= Lloyd Watson =

English guitarist (1949–2019)

Lloyd Watson (19 October 1949 – 19 November 2019) was an English rock and blues guitarist.

==Life and career==
Born to a Jamaican father and an English mother in Peterborough, Cambridgeshire, England, Watson's early influences covered the whole spectrum of both black and white music. From an early age he showed a musical talent, initially for the piano, but then for the guitar and astounded fellow schoolmates at Deacon's Grammar School with his performance in the Annual House Competitions.

Self-taught on guitar, Watson quickly emerged as a talented and enthusiastic performer on the circuit in and around the Cambridgeshire town of Peterborough with his band, Lloyd Watson and the Soul Mates. Watson was an early adopter of the wah-wah pedal and one Saturday afternoon, in the late 1960s, the Soul Mates brought Peterborough traffic to a halt playing Cream's "Sunshine of Your Love" and various Hendrix numbers on the steps of Peterborough's ancient Guild Hall in Cathedral Square.

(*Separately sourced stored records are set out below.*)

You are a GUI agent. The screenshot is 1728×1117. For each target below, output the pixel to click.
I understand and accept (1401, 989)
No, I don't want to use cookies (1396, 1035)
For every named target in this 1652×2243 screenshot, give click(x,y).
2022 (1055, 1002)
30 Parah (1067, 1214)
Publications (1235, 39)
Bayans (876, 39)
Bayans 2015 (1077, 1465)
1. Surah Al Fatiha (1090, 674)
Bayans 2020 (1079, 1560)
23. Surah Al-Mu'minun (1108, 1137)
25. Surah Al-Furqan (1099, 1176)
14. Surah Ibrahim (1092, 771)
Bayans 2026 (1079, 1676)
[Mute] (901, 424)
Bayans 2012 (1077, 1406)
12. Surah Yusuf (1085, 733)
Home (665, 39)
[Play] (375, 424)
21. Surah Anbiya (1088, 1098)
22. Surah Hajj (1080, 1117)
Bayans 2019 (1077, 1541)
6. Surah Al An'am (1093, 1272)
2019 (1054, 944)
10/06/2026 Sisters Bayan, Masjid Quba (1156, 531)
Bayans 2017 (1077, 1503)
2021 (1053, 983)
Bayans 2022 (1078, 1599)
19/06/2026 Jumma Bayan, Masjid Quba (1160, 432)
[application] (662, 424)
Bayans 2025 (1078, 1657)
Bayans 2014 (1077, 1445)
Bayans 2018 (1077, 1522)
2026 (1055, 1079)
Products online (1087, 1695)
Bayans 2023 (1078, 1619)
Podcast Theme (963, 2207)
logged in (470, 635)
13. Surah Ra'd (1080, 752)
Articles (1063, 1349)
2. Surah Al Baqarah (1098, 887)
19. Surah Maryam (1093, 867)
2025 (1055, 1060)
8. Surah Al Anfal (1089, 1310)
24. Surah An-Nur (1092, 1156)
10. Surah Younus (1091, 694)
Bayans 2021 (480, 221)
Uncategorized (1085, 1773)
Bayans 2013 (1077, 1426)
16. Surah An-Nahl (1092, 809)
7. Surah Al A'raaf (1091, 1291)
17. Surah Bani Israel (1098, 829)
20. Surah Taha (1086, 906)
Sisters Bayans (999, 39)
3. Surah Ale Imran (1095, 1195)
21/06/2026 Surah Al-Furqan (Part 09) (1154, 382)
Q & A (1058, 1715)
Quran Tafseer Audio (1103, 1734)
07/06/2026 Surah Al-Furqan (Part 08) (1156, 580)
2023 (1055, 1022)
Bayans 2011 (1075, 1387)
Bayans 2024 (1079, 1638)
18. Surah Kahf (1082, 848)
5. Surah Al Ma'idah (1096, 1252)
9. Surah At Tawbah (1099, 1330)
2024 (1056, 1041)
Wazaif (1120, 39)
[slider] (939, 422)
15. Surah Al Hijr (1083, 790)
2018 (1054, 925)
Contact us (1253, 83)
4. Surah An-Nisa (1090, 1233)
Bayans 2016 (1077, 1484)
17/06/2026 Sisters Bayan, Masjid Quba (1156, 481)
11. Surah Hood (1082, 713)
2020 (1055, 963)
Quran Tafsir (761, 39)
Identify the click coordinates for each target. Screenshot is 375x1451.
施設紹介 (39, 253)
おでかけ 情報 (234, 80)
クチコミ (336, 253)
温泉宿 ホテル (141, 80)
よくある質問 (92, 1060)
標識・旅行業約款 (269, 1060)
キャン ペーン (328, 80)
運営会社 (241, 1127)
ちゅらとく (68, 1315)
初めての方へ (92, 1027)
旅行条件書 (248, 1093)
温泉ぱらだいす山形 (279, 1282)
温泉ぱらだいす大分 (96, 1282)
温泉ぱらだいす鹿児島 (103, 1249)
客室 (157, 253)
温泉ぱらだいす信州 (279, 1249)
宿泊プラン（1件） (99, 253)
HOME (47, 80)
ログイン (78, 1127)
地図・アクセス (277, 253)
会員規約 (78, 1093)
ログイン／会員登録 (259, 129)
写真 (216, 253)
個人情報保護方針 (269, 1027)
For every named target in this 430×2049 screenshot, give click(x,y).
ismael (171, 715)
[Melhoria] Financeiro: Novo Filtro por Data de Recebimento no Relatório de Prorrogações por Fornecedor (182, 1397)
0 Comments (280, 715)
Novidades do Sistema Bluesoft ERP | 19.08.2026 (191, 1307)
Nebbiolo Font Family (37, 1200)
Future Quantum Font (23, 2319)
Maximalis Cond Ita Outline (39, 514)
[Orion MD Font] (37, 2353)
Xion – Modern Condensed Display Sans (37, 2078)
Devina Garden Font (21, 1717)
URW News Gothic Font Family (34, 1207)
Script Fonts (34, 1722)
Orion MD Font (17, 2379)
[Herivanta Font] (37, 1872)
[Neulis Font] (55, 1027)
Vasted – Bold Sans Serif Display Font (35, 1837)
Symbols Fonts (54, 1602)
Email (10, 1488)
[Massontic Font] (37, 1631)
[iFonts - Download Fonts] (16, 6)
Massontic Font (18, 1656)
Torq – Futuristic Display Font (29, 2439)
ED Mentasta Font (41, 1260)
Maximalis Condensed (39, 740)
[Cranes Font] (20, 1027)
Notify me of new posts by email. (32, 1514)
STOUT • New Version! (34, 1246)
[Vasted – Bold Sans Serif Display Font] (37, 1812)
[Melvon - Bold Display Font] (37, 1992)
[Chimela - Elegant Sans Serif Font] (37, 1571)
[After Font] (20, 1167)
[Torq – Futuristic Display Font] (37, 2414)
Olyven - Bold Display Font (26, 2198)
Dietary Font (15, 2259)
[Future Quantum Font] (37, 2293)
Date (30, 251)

In 1972, Watson won the solo category of the coveted Melody Maker Folk/Rock competition and two days later appeared on BBC Television's The Old Grey Whistle Test. Following his success, he went on to open shows for David Bowie and did two British tours, one supporting King Crimson and the other one for Roxy Music. A European tour for Roxy Music then followed. Asked by Brian Eno to play on Here Come The Warm Jets, Watson then played the majority of the guitar parts for Roxy Music's sax player Andy Mackay's solo album In Search of Eddie Riff. The Roxy Music connection continued when Watson joined the Phil Manzanera spin off group 801, who released the live album 801 Live.